Schließlich gilt die Digitalisierung als das wesentliche Zukunftsthema und die damit verbundene Infrastruktur hat wesentliche Bedeutung. Von diesem Trend profitierte auch die Digitalwährung Bitcoin, die mit Kursen von über 50.000 US-Dollar neue Rekorde erreicht. Inzwischen sind dort fast 1 Mrd. US-Dollar investiert worden. Es zeigt die Verzweiflung, mit der Anleger neue Anlagemöglichkeiten suchen.

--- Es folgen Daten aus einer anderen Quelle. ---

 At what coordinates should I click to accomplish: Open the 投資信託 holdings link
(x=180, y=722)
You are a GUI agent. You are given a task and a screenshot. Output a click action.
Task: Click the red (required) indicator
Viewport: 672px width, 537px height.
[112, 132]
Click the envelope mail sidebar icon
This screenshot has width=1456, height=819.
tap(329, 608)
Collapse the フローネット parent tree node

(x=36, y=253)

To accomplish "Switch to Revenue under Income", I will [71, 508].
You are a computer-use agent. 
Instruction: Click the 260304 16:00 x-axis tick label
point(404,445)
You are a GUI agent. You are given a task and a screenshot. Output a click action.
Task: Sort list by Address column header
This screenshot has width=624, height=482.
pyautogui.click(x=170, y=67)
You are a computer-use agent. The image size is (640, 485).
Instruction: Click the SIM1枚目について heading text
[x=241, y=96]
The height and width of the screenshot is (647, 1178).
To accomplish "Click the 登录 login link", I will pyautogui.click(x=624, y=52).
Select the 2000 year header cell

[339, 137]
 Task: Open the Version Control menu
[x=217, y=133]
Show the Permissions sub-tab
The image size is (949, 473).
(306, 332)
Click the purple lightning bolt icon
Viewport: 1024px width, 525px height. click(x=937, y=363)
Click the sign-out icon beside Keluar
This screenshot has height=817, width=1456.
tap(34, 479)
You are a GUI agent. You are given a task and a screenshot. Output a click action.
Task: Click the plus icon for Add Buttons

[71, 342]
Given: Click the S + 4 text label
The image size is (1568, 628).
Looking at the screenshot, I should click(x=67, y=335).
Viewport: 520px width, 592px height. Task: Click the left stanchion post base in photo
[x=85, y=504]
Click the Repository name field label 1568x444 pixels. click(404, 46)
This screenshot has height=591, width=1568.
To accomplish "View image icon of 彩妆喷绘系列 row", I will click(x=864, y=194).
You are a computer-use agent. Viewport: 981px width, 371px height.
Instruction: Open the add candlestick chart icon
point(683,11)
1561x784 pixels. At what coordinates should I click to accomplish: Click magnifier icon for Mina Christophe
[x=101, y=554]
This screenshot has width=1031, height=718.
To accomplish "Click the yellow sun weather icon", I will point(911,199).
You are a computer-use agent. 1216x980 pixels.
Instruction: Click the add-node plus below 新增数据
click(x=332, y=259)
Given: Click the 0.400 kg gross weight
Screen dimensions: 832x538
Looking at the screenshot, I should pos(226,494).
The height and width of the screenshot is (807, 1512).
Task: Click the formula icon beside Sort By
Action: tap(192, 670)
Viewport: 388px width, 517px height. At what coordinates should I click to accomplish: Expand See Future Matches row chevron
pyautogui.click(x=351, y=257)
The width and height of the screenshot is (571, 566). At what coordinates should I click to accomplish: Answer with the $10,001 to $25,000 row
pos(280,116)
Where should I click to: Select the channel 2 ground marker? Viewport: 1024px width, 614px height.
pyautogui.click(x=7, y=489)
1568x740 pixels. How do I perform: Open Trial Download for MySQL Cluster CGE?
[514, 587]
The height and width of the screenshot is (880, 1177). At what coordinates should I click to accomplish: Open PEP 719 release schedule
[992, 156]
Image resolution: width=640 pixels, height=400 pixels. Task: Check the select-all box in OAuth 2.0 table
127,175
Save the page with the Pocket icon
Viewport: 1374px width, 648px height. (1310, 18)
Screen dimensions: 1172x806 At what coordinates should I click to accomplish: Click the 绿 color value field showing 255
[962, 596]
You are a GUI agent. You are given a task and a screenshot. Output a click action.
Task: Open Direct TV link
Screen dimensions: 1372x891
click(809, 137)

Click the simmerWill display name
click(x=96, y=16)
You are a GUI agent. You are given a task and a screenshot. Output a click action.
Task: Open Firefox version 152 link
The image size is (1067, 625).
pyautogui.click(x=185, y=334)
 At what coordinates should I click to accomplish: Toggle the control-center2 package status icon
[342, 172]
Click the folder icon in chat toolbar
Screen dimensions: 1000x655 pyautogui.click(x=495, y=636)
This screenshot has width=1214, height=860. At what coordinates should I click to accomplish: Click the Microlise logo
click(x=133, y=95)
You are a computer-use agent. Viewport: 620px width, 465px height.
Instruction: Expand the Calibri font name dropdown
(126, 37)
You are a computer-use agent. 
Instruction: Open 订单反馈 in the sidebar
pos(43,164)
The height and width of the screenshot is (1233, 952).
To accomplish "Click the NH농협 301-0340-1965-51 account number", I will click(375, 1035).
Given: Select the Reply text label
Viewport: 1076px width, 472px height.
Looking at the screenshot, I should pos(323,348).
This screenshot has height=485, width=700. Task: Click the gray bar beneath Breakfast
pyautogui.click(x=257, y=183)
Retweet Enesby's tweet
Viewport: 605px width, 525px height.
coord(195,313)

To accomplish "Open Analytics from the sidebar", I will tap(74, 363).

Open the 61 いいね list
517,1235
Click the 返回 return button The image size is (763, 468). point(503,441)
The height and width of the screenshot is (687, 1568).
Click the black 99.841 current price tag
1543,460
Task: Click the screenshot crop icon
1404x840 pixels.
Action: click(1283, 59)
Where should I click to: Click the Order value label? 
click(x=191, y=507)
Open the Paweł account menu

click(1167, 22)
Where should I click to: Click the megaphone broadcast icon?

Hier drohen nun Verluste, nachdem der Tesla-Gründer Elon Musk sich kritisch zum Kursniveau äußerte, das er selbst erst mitbegründet hatte. Es wäre spannend zu wissen, ob er aktuell eine Absicherung in der Digitalwährung hat. Die „klassischen“ Währungen hingegen profitieren von den steigenden Rohstoffpreisen. Allerdings mussten Der Russische Rubel und der Mexikanische Peso zum Ende der hinter uns liegenden Handelswoche eine deutlichere Korrektur hinnehmen, nachdem der Ölpreis deutlicher verloren hatte.

 

Die nahezu ausschließliche Abhängigkeit der rohstoffnahen Währungen von den Preisentwicklungen ist fast genauso überraschend wie die teilweise starken Anstiege in diesem Segment. Während Gold in diesem Jahr über 6% verloren hat und den schlechtesten Jahresauftakt seit über 30 Jahren erlebt, können die von uns favorisierten Edelmetalle Silber und Platin 3% bzw. 18% seit Jahresanfang 2020 hinzugewinnen. Gold ist „nur“ eine Anlageform, während Silber und Platin industriell tatsächlich benötigt werden. Auch hier zahlen sich am Ende fundamentale Fakten aus. Selbst die gestiegenen Inflationserwartungen schützen Gold nicht. Die – gerade in den USA – wieder deutlich gestiegenen Zinsen machen den theoretischen Effekt kaputt. Viele Anleger nehmen die Sicherheit von 1% bis 2% Zinsen p. a., statt auf einen Inflationseffekt bei Gold zu setzen, der aber zunächst ohne zählbare Erträge bleibt. Bei anderen Rohstoffen ist die Verknappung durch den Verbrauch offensichtlich und sorgt bei Öl und vor allem Kupfer für überraschend starke Preissteigerungen.